In 2014, when involved in developing Aberdeen Renewable Energy Group’s roughly 100MW Aberdeen Bay Windfarm plan, I and other members of the team were offered a briefing on a new way of bidding projects designed to drive down prices.
It was called the Contract for Difference; a sort of reverse auction for want of a better way of describing it.
It was an education exercise for us; a wee look into the maybe future of offshore wind where everyone in the room knew that costs were going to have to be slashed dramatically if dreamed of North Sea turbines were ever going to complete with onshore wind.
Moving to the present day and according to the UK government, the CfD scheme has been successful in delivering a substantial volume of low-cost offshore renewables capacity through competitive auctions.
Since the first allocation round (2015), the CfD scheme has delivered 27GW of renewables capacity and seen the clearing price of certain technologies, like offshore wind, fall by around 70%.
The two-way pay-as-clear CfD scheme is widely recognised as having been a successful tool for attracting investment in low-carbon electricity generation capacity in the UK and driving cost reduction in low-carbon technologies.
Moreover, it has turned out to be a far more powerful mechanism for driving down electricity prices than had been anticipated.
Under CfDs, developers are paid a flat (indexed) rate for the electricity they produce over a 15-year period; the difference between the ‘strike price’ (a price for electricity reflecting the cost of investing in a particular low carbon technology) and the ‘reference price’ (a measure of the average market price for electricity in the UK market).
The fixed strike price in a CfD contract means that renewable assets engaged are not exposed to price signals.
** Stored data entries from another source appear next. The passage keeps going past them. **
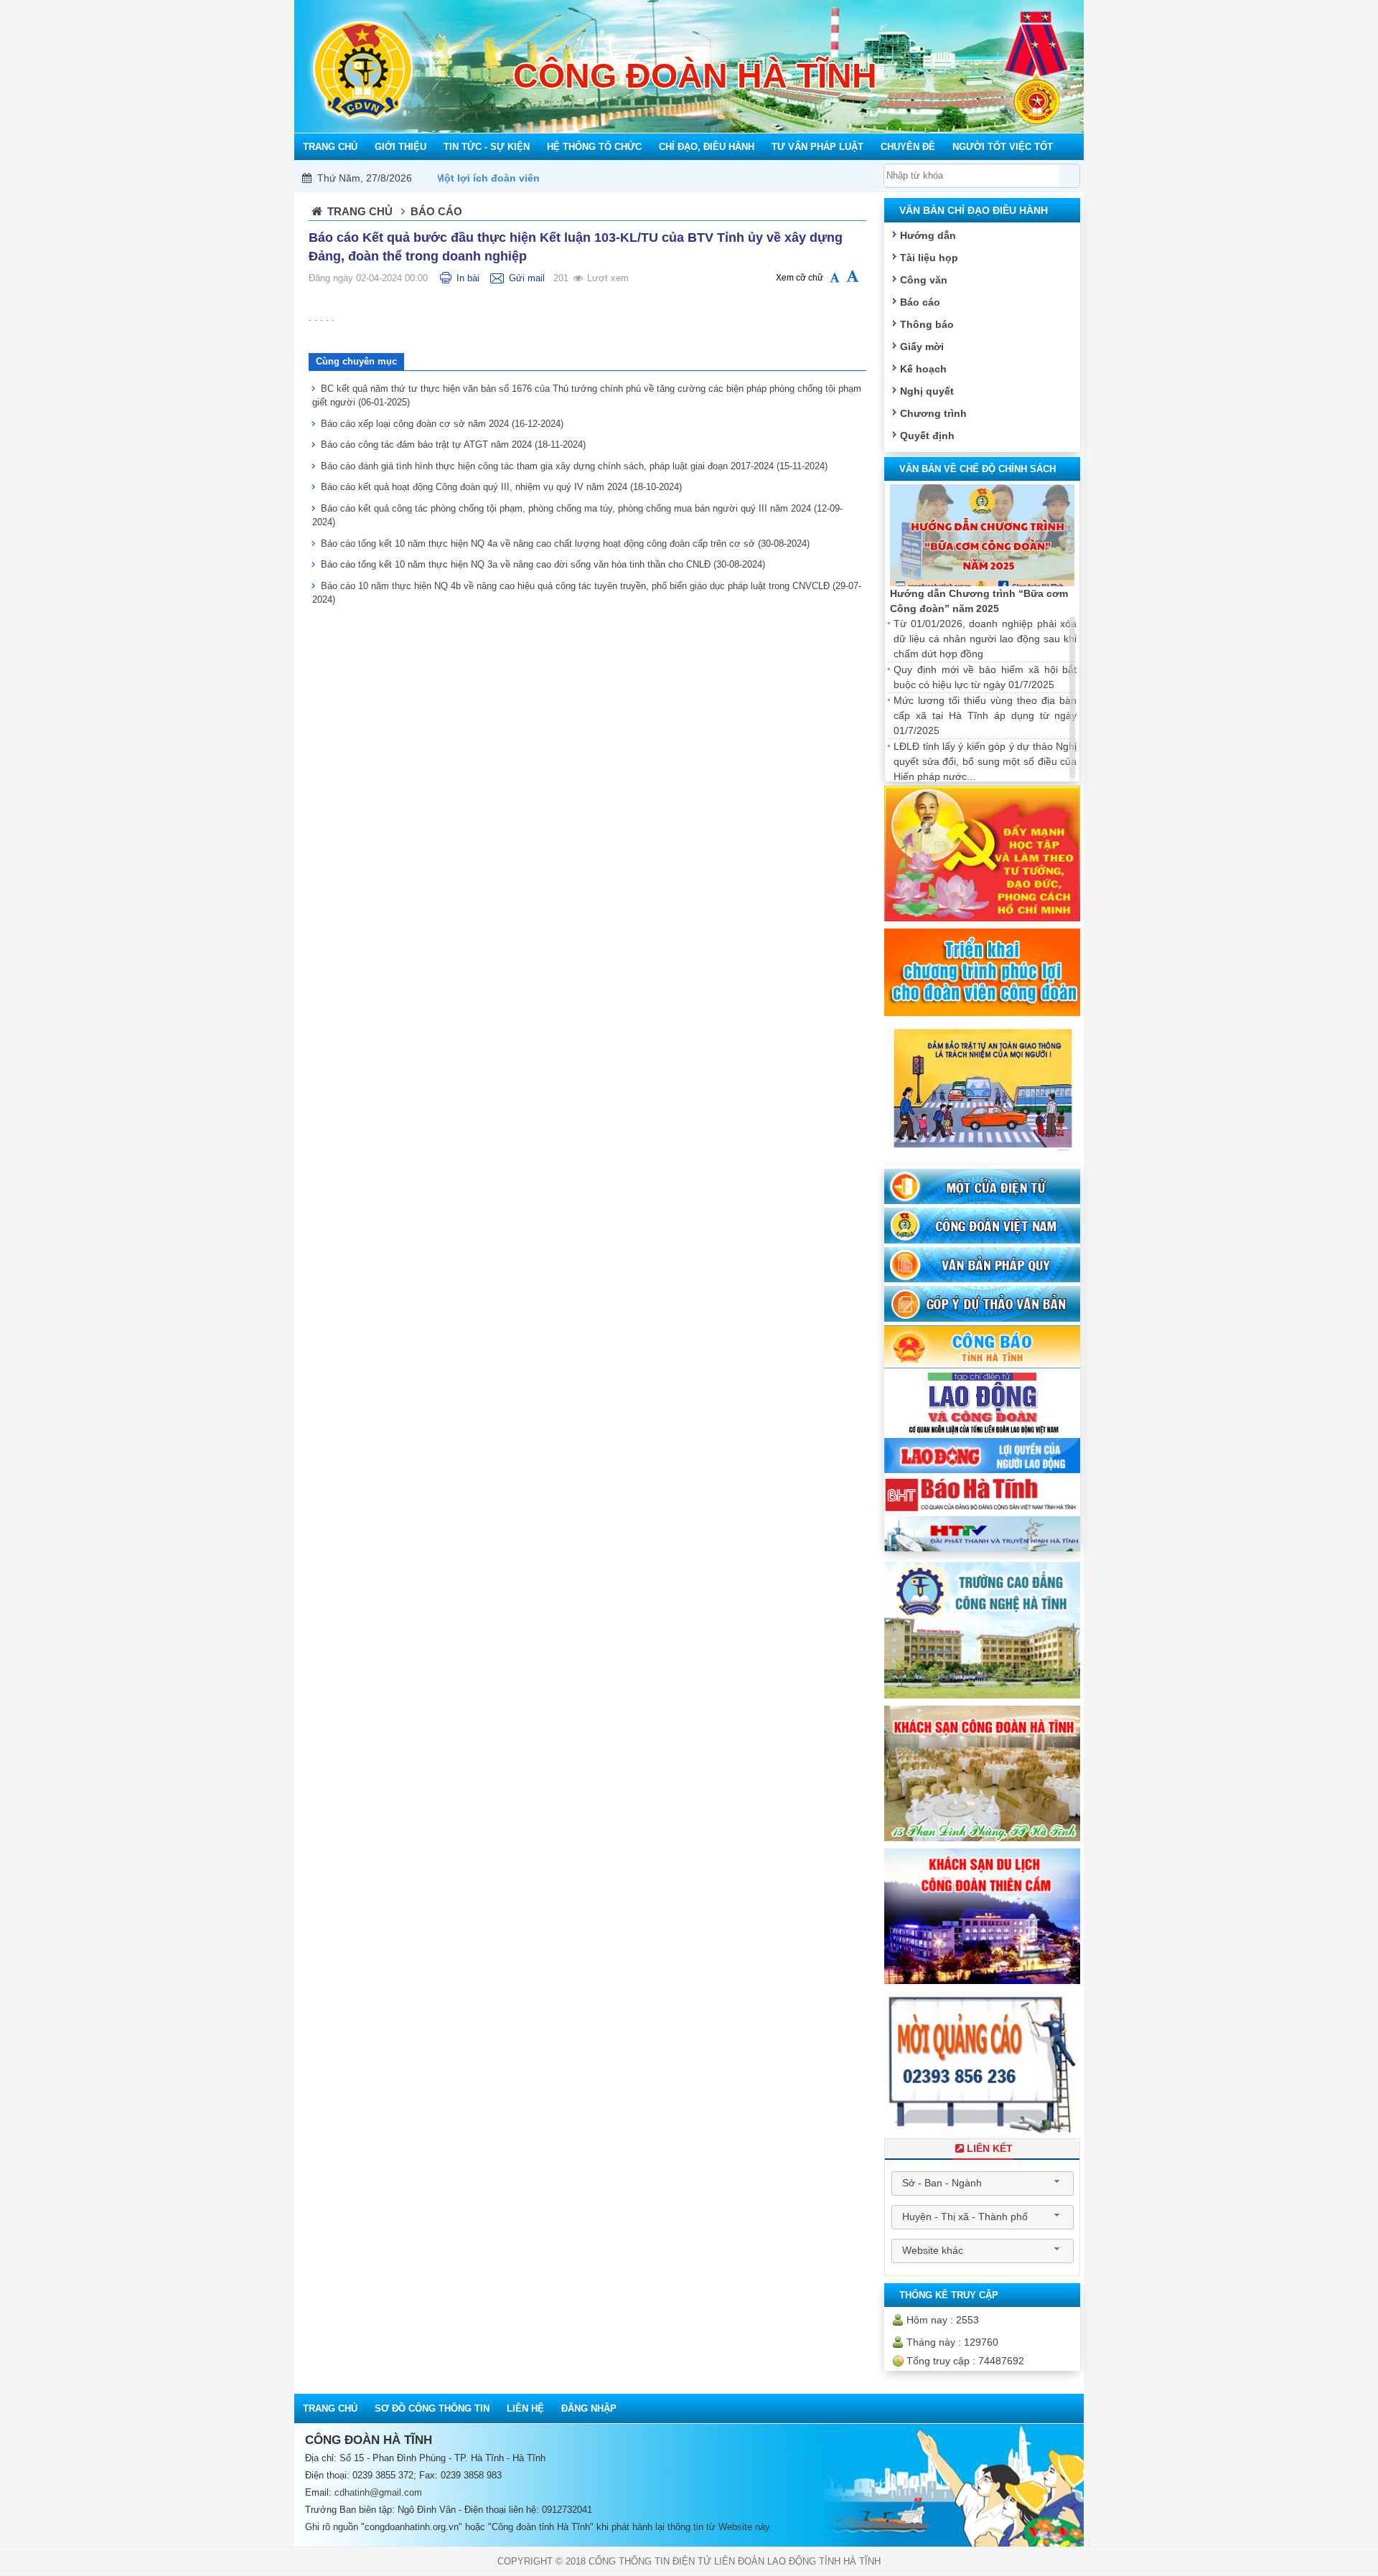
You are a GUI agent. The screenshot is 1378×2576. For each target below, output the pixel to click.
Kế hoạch (923, 369)
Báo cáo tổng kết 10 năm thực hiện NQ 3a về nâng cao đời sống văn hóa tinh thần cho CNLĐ (543, 564)
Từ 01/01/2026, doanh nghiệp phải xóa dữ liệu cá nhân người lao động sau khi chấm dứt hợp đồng (985, 638)
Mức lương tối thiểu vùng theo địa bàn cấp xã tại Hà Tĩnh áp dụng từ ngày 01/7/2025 (985, 715)
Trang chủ (360, 211)
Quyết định (927, 435)
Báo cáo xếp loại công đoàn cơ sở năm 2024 (442, 423)
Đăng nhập (589, 2408)
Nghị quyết (927, 391)
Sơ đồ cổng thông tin (432, 2408)
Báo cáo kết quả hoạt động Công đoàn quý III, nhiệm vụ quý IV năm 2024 (501, 486)
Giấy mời (922, 346)
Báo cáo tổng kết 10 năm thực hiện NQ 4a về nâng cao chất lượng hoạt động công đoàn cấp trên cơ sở (565, 543)
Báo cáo (920, 302)
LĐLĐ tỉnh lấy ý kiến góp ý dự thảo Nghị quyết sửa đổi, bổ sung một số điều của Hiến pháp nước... (985, 761)
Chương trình (933, 413)
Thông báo (927, 324)
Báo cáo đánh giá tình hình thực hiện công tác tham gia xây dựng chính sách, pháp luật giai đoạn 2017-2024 (574, 466)
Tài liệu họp (929, 257)
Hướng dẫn (928, 235)
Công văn (923, 280)
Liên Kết (990, 2148)
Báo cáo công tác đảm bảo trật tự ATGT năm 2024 (453, 444)
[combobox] (982, 2183)
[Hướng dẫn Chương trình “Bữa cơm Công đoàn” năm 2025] (982, 535)
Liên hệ (525, 2408)
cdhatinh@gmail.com (378, 2492)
Government department BEIS recognises that a lack of real-time market exposure reduces incentives for plants to operate more flexibly where possible, increasing the investment needed in low carbon flexibility.
Trade association Energy UK has on a number of occasions called for the government to publish an overall procurement strategy for the CfD scheme, at least out to 2030.
It is clearly a reasonable ask given that a CfD awarded tomorrow would carry out to 2037.
“Average wholesale prices are likely to fall as the proportion of renewable generation increases, which would lead to a greater dependence on existing support schemes,” claims BEIS in its latest position paper.
Aside from the current, exceptional energy crisis that has beset Europe as a result of the Russian-Ukrainian war, it would appear that the UK electricity market was already under pressure because of ongoing reforms in the EU and despite Brexit.
In particular, our European neighbours are becoming more sophisticated in their approach to the CfD. It’s no longer good enough for a developer to bid into the price basement, cheap as chips style. Non-price criteria in wind farm auctions are being introduced.
According to trade association Wind Europe, up until recently, wind farm developers bidding into auctions focused solely on reducing the cost of their offshore wind farms, because price (of the electricity they generate) was the only criterion.
The European Commission’s new State Aid Guidelines for Energy (CEEAG), launched in January, now allow for up to 30% of the scoring in CfD auctions to be based on non-price criteria.
They could typically focus on building a strong track record in observing high environmental and sustainability standards, developing value chains across Europe and localising by engaging actively with local communities; also developing state-of-the-art wind technologies that allow for better system integration of renewables into the EU’s energy system.
I have searched for references to safety in both the BEIS and April 2022 Wind Europe papers and the word is conspicuously absent. If this had been the oil & gas industry, it is a fair certainty that safety would have been to the fore.
The CfD mechanism has it seems done a great job so far, especially driving down the cost of offshore wind but it does not intuitively protect safety. And power generation is inherently dangerous.
Cheap ultimately begets nasty. Cheap lays the foundations of future potential problems and, with Big Wind accident rates clearly on the rise (Scotland Against Spin Data to March 2022), this is something that neither Big Wind nor Governments will have to face up to.
I’m going to stick my neck out here and suggest that safety specifics can be built into the EU’s new CEEAG model with relative ease.
But if the UK government’s CfD model remains price obsessed then, sooner or later, we’re going to hit the North Sea wind farm buffers in a serious way.